[Saved entries]
- - -
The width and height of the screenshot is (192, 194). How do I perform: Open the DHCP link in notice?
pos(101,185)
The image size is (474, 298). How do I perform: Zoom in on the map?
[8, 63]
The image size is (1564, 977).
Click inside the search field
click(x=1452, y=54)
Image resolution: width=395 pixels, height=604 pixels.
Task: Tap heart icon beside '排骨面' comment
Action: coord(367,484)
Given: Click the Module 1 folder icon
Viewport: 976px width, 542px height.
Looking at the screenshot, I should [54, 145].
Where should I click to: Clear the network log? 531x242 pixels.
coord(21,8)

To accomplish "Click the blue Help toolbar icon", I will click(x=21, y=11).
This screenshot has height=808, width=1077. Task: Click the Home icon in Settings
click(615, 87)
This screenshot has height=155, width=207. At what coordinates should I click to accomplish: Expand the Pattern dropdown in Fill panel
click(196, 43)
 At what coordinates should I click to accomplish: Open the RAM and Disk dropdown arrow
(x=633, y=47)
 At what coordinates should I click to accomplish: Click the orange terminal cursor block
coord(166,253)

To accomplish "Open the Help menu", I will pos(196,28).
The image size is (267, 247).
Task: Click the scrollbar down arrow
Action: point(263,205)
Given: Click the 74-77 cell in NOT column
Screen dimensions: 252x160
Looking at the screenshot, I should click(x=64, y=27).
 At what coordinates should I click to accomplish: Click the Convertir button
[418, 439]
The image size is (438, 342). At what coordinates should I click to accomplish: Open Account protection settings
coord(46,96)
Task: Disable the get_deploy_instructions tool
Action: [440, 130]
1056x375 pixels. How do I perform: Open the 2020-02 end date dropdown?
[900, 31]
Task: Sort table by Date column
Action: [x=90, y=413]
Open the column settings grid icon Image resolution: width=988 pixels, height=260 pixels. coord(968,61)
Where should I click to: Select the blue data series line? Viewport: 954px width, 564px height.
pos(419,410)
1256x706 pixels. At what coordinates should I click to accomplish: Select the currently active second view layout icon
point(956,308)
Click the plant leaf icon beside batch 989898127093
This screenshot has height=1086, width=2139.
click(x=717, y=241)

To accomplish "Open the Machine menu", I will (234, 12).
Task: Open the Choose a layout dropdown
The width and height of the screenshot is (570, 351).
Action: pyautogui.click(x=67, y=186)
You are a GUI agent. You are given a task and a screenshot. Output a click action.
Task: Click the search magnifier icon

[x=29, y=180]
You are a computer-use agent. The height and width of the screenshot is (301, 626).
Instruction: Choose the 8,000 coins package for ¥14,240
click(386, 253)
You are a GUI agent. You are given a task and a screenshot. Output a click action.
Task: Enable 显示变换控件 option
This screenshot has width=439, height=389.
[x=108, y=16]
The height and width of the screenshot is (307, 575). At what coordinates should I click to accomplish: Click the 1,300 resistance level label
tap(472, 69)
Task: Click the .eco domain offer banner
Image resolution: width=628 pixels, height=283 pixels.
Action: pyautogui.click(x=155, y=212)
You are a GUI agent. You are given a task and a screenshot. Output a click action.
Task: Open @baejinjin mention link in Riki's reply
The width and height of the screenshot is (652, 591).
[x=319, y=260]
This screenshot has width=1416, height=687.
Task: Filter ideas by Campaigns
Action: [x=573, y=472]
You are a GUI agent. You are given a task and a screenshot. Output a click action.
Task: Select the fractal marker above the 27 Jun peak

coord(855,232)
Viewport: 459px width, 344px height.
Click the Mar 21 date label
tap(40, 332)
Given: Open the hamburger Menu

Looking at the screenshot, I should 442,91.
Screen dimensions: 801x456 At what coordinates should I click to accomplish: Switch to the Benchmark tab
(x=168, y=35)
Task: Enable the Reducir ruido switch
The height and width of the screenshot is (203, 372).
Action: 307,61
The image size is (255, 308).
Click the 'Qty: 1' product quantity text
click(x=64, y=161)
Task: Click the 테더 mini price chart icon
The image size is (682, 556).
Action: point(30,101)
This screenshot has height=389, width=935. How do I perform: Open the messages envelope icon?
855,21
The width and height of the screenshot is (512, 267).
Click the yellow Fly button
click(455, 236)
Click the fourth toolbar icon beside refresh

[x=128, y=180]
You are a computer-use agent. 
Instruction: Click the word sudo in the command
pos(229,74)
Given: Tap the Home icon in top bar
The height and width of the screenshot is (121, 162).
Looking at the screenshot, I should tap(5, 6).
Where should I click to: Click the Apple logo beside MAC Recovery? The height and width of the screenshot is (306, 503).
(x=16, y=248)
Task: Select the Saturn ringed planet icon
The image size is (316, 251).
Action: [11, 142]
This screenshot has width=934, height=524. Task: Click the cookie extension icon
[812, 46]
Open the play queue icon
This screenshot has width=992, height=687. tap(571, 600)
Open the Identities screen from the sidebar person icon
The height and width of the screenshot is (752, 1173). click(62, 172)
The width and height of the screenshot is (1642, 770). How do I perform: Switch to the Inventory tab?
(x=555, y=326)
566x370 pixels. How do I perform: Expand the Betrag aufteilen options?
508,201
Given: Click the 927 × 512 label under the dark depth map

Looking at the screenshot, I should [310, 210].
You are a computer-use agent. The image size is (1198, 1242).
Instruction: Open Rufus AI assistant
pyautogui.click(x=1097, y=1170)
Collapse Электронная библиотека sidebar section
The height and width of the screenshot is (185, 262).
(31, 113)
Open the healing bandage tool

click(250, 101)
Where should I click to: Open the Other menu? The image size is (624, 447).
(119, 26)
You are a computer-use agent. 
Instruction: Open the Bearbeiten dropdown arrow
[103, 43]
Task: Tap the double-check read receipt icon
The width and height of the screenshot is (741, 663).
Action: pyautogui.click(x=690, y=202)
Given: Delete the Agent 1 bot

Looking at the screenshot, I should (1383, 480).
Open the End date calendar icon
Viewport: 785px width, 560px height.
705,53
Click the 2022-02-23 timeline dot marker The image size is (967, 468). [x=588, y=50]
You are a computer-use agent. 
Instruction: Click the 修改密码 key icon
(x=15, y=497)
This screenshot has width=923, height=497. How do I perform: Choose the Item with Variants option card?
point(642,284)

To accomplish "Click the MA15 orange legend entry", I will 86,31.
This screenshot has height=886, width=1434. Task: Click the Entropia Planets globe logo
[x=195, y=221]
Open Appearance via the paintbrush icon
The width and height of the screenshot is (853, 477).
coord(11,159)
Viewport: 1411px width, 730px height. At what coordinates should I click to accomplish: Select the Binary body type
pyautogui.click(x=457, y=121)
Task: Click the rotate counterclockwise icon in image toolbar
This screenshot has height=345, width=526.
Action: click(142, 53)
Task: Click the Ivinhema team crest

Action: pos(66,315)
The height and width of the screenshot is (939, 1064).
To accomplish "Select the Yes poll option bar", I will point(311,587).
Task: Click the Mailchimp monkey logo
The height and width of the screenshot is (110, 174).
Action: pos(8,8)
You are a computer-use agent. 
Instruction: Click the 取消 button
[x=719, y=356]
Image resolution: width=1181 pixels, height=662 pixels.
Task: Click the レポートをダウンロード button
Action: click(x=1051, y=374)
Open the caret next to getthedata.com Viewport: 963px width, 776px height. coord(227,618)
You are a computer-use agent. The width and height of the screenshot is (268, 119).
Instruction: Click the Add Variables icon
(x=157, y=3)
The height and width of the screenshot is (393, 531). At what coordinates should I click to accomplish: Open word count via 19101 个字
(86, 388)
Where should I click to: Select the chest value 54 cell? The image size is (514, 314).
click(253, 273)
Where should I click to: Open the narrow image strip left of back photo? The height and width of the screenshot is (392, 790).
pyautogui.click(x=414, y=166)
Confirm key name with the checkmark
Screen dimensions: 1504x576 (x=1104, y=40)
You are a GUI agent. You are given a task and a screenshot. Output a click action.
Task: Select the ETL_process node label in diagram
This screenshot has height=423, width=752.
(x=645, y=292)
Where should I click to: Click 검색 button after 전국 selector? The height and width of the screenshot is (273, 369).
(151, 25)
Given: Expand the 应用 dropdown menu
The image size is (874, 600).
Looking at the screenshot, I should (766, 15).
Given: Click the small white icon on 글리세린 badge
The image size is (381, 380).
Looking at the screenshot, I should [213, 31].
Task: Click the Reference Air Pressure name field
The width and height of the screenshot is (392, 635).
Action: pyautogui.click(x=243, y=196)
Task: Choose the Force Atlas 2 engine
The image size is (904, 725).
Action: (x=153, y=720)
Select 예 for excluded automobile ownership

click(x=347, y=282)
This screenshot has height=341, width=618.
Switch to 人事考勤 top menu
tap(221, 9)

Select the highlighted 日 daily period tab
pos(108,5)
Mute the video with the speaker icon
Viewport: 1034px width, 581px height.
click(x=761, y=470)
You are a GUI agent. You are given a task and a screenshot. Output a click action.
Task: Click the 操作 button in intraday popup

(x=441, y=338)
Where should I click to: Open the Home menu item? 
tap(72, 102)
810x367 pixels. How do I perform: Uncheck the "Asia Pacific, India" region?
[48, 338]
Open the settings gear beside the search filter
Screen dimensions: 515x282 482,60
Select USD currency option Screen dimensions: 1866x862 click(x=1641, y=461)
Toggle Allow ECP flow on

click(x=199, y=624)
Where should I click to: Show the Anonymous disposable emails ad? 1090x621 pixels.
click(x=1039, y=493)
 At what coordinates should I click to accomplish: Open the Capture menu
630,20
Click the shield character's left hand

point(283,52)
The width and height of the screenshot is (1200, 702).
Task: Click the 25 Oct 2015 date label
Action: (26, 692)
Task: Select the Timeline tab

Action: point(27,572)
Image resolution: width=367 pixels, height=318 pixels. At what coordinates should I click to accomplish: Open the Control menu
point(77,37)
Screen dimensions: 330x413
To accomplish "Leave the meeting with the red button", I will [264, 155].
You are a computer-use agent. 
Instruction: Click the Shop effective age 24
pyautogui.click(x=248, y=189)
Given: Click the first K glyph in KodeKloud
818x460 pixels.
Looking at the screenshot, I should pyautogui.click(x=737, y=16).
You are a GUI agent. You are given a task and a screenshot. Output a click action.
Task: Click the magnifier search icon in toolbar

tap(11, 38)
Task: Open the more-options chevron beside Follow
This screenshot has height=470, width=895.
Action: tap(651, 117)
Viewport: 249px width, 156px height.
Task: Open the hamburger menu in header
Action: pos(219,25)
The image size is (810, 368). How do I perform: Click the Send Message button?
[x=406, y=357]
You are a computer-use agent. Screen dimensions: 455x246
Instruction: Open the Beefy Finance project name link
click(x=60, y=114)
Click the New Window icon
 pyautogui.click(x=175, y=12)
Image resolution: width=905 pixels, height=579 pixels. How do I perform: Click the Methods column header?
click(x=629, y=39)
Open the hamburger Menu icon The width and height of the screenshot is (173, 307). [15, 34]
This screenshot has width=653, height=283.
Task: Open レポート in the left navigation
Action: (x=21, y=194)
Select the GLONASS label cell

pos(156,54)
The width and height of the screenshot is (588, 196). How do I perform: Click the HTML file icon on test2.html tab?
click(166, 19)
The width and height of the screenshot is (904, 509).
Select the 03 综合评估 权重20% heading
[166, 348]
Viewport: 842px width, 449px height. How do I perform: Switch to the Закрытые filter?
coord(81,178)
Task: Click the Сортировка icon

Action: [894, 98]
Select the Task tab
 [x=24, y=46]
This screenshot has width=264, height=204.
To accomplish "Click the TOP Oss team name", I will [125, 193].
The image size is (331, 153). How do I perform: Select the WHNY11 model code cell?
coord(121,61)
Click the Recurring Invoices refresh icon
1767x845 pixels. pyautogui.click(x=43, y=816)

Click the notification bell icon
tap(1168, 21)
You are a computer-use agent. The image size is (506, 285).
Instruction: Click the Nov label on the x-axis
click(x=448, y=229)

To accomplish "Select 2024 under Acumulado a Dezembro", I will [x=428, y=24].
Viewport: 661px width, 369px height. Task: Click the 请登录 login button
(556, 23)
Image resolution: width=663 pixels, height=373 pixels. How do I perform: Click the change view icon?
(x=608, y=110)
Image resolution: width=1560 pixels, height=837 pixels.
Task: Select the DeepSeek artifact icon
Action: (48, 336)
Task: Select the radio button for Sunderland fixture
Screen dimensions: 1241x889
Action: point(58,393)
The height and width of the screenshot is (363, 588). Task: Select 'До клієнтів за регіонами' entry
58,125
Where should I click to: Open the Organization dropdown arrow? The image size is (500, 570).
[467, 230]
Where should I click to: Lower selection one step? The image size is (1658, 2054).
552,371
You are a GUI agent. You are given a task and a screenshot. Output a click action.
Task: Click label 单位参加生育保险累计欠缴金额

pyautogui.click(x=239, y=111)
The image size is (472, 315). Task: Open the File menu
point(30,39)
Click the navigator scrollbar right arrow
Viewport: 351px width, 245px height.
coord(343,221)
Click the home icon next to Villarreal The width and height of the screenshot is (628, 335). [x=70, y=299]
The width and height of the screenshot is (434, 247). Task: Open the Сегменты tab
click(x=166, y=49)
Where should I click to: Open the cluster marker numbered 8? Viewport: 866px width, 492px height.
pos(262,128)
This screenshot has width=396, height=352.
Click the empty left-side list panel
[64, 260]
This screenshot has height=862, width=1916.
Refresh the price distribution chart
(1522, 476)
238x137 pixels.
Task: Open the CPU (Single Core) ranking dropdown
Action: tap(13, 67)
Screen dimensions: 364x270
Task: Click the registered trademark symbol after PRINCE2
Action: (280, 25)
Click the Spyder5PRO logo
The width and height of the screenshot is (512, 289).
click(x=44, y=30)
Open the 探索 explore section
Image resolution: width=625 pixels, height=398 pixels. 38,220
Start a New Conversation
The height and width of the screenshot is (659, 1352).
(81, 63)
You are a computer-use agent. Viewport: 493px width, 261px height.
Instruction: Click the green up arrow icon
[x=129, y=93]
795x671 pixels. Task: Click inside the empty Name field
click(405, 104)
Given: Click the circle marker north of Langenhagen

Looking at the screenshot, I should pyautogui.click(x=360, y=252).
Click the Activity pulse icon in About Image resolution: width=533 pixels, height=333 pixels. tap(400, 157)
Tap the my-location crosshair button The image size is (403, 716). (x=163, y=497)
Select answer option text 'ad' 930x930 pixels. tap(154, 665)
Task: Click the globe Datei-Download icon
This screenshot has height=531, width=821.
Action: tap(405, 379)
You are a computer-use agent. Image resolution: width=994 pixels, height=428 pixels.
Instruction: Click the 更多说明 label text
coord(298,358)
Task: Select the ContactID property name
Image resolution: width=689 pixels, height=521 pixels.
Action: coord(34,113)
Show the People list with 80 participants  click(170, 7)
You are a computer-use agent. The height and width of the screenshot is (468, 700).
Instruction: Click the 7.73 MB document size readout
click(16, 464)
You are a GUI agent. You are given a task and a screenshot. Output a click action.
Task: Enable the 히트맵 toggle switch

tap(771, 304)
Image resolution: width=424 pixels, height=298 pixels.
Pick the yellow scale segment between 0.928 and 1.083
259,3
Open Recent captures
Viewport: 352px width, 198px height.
- - -
PROBLEM STATEMENT:
Write out the line containing "Instruction: Click the 7.73" and every line after it through the end of the entries. Keep each one exactly as it is, and add nothing.

EXERCISE SOLUTION:
Instruction: Click the 7.73 MB document size readout
click(16, 464)
You are a GUI agent. You are given a task and a screenshot. Output a click action.
Task: Enable the 히트맵 toggle switch

tap(771, 304)
Image resolution: width=424 pixels, height=298 pixels.
Pick the yellow scale segment between 0.928 and 1.083
259,3
Open Recent captures
Viewport: 352px width, 198px height.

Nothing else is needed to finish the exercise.